Your answer should be an exact copy of the data.

:: Dataset ::
-- Opening Marker --
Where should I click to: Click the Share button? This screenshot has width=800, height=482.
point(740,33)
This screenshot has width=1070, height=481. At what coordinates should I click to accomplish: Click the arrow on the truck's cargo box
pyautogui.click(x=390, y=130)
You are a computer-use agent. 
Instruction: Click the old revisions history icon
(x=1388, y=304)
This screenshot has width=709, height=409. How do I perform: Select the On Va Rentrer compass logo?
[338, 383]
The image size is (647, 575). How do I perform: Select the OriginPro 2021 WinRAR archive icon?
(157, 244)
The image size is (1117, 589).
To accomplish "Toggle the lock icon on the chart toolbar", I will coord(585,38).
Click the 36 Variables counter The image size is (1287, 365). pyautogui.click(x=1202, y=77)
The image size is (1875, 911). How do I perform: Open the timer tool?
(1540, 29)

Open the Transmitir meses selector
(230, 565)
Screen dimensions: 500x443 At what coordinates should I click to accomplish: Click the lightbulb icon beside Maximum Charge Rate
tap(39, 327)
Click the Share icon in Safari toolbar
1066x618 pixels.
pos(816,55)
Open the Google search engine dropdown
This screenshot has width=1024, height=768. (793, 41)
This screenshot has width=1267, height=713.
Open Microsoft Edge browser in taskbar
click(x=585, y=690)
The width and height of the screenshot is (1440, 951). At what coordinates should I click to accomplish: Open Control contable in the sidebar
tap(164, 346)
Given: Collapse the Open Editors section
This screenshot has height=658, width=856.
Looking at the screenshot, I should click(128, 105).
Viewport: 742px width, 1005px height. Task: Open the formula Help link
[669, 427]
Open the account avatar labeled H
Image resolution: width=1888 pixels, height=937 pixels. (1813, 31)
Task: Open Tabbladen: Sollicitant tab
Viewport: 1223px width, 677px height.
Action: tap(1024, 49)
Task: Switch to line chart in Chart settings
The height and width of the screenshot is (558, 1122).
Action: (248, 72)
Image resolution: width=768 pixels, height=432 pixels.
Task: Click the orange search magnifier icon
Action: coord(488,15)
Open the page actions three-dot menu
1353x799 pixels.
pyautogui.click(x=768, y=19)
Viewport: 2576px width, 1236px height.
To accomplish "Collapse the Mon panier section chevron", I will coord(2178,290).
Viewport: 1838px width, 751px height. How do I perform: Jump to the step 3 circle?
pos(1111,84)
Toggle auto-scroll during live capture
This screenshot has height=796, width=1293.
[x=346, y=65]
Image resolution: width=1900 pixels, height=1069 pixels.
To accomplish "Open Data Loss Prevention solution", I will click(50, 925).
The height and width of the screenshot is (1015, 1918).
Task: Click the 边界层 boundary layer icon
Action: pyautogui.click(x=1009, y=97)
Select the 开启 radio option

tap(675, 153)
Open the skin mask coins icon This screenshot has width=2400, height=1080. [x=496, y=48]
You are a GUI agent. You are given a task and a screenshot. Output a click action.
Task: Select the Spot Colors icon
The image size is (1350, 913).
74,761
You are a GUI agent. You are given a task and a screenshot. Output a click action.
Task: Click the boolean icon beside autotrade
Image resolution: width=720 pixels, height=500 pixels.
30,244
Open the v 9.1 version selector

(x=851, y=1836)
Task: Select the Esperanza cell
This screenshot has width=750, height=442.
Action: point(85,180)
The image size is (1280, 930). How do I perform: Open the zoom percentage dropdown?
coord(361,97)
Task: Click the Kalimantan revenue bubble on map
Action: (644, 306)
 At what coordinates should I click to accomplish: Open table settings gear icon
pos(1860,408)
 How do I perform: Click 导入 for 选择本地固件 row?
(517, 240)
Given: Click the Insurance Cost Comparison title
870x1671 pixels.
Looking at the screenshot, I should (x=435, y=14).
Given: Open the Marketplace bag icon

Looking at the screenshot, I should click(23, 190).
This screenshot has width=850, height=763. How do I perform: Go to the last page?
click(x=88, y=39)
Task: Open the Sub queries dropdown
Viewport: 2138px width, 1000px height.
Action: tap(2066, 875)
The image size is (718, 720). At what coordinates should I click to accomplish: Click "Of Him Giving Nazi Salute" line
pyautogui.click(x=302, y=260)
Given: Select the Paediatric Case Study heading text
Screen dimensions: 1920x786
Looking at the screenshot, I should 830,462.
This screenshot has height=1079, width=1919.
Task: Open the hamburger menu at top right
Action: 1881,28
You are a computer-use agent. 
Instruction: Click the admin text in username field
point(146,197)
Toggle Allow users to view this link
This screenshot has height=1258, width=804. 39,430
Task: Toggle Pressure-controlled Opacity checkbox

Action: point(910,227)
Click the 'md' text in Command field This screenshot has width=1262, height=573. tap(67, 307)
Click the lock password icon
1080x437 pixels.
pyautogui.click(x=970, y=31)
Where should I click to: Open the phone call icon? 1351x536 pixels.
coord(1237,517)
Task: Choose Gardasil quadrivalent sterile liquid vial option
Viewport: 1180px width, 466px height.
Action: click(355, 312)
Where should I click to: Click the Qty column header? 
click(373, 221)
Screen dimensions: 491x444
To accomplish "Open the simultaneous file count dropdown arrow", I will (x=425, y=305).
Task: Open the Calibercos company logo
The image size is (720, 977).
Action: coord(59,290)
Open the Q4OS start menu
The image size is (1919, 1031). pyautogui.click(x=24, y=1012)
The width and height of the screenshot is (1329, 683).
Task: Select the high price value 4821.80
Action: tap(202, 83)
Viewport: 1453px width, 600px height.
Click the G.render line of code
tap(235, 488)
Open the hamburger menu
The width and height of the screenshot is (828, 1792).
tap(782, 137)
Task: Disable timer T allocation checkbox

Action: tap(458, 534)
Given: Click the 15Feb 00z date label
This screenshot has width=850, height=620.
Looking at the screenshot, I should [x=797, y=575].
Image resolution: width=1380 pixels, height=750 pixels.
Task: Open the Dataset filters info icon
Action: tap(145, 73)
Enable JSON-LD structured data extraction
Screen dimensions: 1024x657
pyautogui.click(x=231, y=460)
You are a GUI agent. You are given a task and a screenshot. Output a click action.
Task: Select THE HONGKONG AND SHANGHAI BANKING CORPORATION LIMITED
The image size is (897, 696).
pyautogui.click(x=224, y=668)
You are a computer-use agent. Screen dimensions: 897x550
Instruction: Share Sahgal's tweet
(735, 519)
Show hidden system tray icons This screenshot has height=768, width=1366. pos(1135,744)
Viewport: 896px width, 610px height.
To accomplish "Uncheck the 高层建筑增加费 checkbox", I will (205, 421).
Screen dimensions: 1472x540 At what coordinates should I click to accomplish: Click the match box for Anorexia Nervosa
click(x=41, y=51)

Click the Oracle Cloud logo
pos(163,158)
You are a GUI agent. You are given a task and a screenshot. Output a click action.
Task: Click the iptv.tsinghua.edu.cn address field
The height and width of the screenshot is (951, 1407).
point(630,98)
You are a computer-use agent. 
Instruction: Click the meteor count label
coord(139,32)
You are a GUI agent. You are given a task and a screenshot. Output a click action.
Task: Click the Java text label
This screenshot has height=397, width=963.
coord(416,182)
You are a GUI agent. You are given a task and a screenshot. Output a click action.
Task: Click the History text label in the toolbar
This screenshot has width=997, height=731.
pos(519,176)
-- Closing Marker --
:: Answer box ::
Where should I click to: Click the Share button? This screenshot has width=800, height=482.
point(740,33)
This screenshot has width=1070, height=481. At what coordinates should I click to accomplish: Click the arrow on the truck's cargo box
pyautogui.click(x=390, y=130)
You are a computer-use agent. 
Instruction: Click the old revisions history icon
(x=1388, y=304)
This screenshot has width=709, height=409. How do I perform: Select the On Va Rentrer compass logo?
[338, 383]
The image size is (647, 575). How do I perform: Select the OriginPro 2021 WinRAR archive icon?
(157, 244)
The image size is (1117, 589).
To accomplish "Toggle the lock icon on the chart toolbar", I will coord(585,38).
Click the 36 Variables counter The image size is (1287, 365). pyautogui.click(x=1202, y=77)
The image size is (1875, 911). How do I perform: Open the timer tool?
(1540, 29)

Open the Transmitir meses selector
(230, 565)
Screen dimensions: 500x443 At what coordinates should I click to accomplish: Click the lightbulb icon beside Maximum Charge Rate
tap(39, 327)
Click the Share icon in Safari toolbar
1066x618 pixels.
pos(816,55)
Open the Google search engine dropdown
This screenshot has width=1024, height=768. (793, 41)
This screenshot has width=1267, height=713.
Open Microsoft Edge browser in taskbar
click(x=585, y=690)
The width and height of the screenshot is (1440, 951). At what coordinates should I click to accomplish: Open Control contable in the sidebar
tap(164, 346)
Given: Collapse the Open Editors section
This screenshot has height=658, width=856.
Looking at the screenshot, I should click(128, 105).
Viewport: 742px width, 1005px height. Task: Open the formula Help link
[669, 427]
Open the account avatar labeled H
Image resolution: width=1888 pixels, height=937 pixels. (1813, 31)
Task: Open Tabbladen: Sollicitant tab
Viewport: 1223px width, 677px height.
Action: tap(1024, 49)
Task: Switch to line chart in Chart settings
The height and width of the screenshot is (558, 1122).
Action: (248, 72)
Image resolution: width=768 pixels, height=432 pixels.
Task: Click the orange search magnifier icon
Action: coord(488,15)
Open the page actions three-dot menu
1353x799 pixels.
pyautogui.click(x=768, y=19)
Viewport: 2576px width, 1236px height.
To accomplish "Collapse the Mon panier section chevron", I will coord(2178,290).
Viewport: 1838px width, 751px height. How do I perform: Jump to the step 3 circle?
pos(1111,84)
Toggle auto-scroll during live capture
This screenshot has height=796, width=1293.
[x=346, y=65]
Image resolution: width=1900 pixels, height=1069 pixels.
To accomplish "Open Data Loss Prevention solution", I will click(50, 925).
The height and width of the screenshot is (1015, 1918).
Task: Click the 边界层 boundary layer icon
Action: pyautogui.click(x=1009, y=97)
Select the 开启 radio option

tap(675, 153)
Open the skin mask coins icon This screenshot has width=2400, height=1080. [x=496, y=48]
You are a GUI agent. You are given a task and a screenshot. Output a click action.
Task: Select the Spot Colors icon
The image size is (1350, 913).
74,761
You are a GUI agent. You are given a task and a screenshot. Output a click action.
Task: Click the boolean icon beside autotrade
Image resolution: width=720 pixels, height=500 pixels.
30,244
Open the v 9.1 version selector

(x=851, y=1836)
Task: Select the Esperanza cell
This screenshot has width=750, height=442.
Action: point(85,180)
The image size is (1280, 930). How do I perform: Open the zoom percentage dropdown?
coord(361,97)
Task: Click the Kalimantan revenue bubble on map
Action: (644, 306)
 At what coordinates should I click to accomplish: Open table settings gear icon
pos(1860,408)
 How do I perform: Click 导入 for 选择本地固件 row?
(517, 240)
Given: Click the Insurance Cost Comparison title
870x1671 pixels.
Looking at the screenshot, I should (x=435, y=14).
Given: Open the Marketplace bag icon

Looking at the screenshot, I should click(23, 190).
This screenshot has width=850, height=763. How do I perform: Go to the last page?
click(x=88, y=39)
Task: Open the Sub queries dropdown
Viewport: 2138px width, 1000px height.
Action: tap(2066, 875)
The image size is (718, 720). At what coordinates should I click to accomplish: Click "Of Him Giving Nazi Salute" line
pyautogui.click(x=302, y=260)
Given: Select the Paediatric Case Study heading text
Screen dimensions: 1920x786
Looking at the screenshot, I should 830,462.
This screenshot has height=1079, width=1919.
Task: Open the hamburger menu at top right
Action: 1881,28
You are a computer-use agent. 
Instruction: Click the admin text in username field
point(146,197)
Toggle Allow users to view this link
This screenshot has height=1258, width=804. 39,430
Task: Toggle Pressure-controlled Opacity checkbox

Action: point(910,227)
Click the 'md' text in Command field This screenshot has width=1262, height=573. tap(67, 307)
Click the lock password icon
1080x437 pixels.
pyautogui.click(x=970, y=31)
Where should I click to: Open the phone call icon? 1351x536 pixels.
coord(1237,517)
Task: Choose Gardasil quadrivalent sterile liquid vial option
Viewport: 1180px width, 466px height.
Action: click(355, 312)
Where should I click to: Click the Qty column header? 
click(373, 221)
Screen dimensions: 491x444
To accomplish "Open the simultaneous file count dropdown arrow", I will (x=425, y=305).
Task: Open the Calibercos company logo
The image size is (720, 977).
Action: coord(59,290)
Open the Q4OS start menu
The image size is (1919, 1031). pyautogui.click(x=24, y=1012)
The width and height of the screenshot is (1329, 683).
Task: Select the high price value 4821.80
Action: tap(202, 83)
Viewport: 1453px width, 600px height.
Click the G.render line of code
tap(235, 488)
Open the hamburger menu
The width and height of the screenshot is (828, 1792).
tap(782, 137)
Task: Disable timer T allocation checkbox

Action: tap(458, 534)
Given: Click the 15Feb 00z date label
This screenshot has width=850, height=620.
Looking at the screenshot, I should [x=797, y=575].
Image resolution: width=1380 pixels, height=750 pixels.
Task: Open the Dataset filters info icon
Action: tap(145, 73)
Enable JSON-LD structured data extraction
Screen dimensions: 1024x657
pyautogui.click(x=231, y=460)
You are a GUI agent. You are given a task and a screenshot. Output a click action.
Task: Select THE HONGKONG AND SHANGHAI BANKING CORPORATION LIMITED
The image size is (897, 696).
pyautogui.click(x=224, y=668)
You are a computer-use agent. Screen dimensions: 897x550
Instruction: Share Sahgal's tweet
(735, 519)
Show hidden system tray icons This screenshot has height=768, width=1366. pos(1135,744)
Viewport: 896px width, 610px height.
To accomplish "Uncheck the 高层建筑增加费 checkbox", I will (205, 421).
Screen dimensions: 1472x540 At what coordinates should I click to accomplish: Click the match box for Anorexia Nervosa
click(x=41, y=51)

Click the Oracle Cloud logo
pos(163,158)
You are a GUI agent. You are given a task and a screenshot. Output a click action.
Task: Click the iptv.tsinghua.edu.cn address field
The height and width of the screenshot is (951, 1407).
point(630,98)
You are a computer-use agent. 
Instruction: Click the meteor count label
coord(139,32)
You are a GUI agent. You are given a task and a screenshot. Output a click action.
Task: Click the Java text label
This screenshot has height=397, width=963.
coord(416,182)
You are a GUI agent. You are given a task and a screenshot. Output a click action.
Task: Click the History text label in the toolbar
This screenshot has width=997, height=731.
pos(519,176)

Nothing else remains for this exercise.